■ **Selected passage**:
As said before users can not tell how many infractions and warnings a person has received. And because People are people and can move around rules, we have to be subjective. I know it makes it look like everything is willy nilly, I remember being on that side, but to be honest seeing all the stuff now that I couldn't see before, I think the mod team does a good job with what they have. 
Some steps may need to be taken to handle that "just be good time infraction time wears off" but in things like bans the extensive discussion is enlightening.


----------



## CannonFodder (Jun 29, 2011)

*edit*
ninja'd


Fay V said:


> Some steps may need to be taken to handle that  "just be good time infraction time wears off" but in things like bans  the extensive discussion is enlightening.


 If someone acts like this though, they deserve longer infractions IMO.


----------



## Fay V (Jun 29, 2011)

CannonFodder said:


> *edit*
> ninja'd
> 
> If someone acts like this though, they deserve longer infractions IMO.


 
I agree. I dunno all of what Smods can do, unfortunately I am personally stuck on the point system with no ability to customize. If I could I would make infraction times last longer. In a sense temp bans are like that. If you have a lot of temp bans recently, our guide is to make the time last longer. 

It's all a matter of a case by case thing. What the person is doing, how frequently, and what should be done. People that really are troublemakers are getting more harsh punishments, just most of the time you don't get to see that.


----------



## Takun (Jun 29, 2011)

Cyanide_tiger said:


> Summary of what the mods said: Stay either on their good sides or at least off their radar and you won't get banned; infractions don't really matter. :V


 

You know, unless you get 3 before they expire and get temp banned.


----------



## Browder (Jun 29, 2011)

■ **Recorded data**:
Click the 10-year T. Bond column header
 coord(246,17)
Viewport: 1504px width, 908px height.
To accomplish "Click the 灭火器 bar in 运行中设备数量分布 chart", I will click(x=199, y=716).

■ **Problem to solve**:
Pick up the forum thread about moderator infractions and bans from its final line and continue it.

■ **Result of this task**:
I would like to place a reminder to not bicker in this thread. Thank you kindly.


----------



## Cyanide_tiger (Jun 29, 2011)

Takun said:


> You know, unless you get 3 before they expire and get temp banned.


 
You know, unless you take my posts too seriously and don't realize it's sarcasm.



Browder said:


> I would like to place a reminder to not bicker in this thread. Thank you kindly.



I'd like to apologize for that. I was just about to edit my post to clear that response when you deleted it.


----------



## Holsety (Jun 29, 2011)

Cyanide_tiger said:


> You know, unless you take my posts too seriously and don't realize it's sarcasm.


 It's the internet, sarcasm doesn't translate to text. If you don't want to get infracted for mistaken SRSNEZES you should probably not use sarcasm in poor situations >_>;


----------



## Browder (Jun 29, 2011)

CannonFodder said:


> If someone acts like this though, they deserve longer infractions IMO.


My (personal) reasoning against this is that Furaffinity Forums should not have to expect people to misbehave within an even longer time-frame. Infractions are relatively quick to expire because we'd rather give our users the benefit of the doubt and expect that they actually _learned_ from them.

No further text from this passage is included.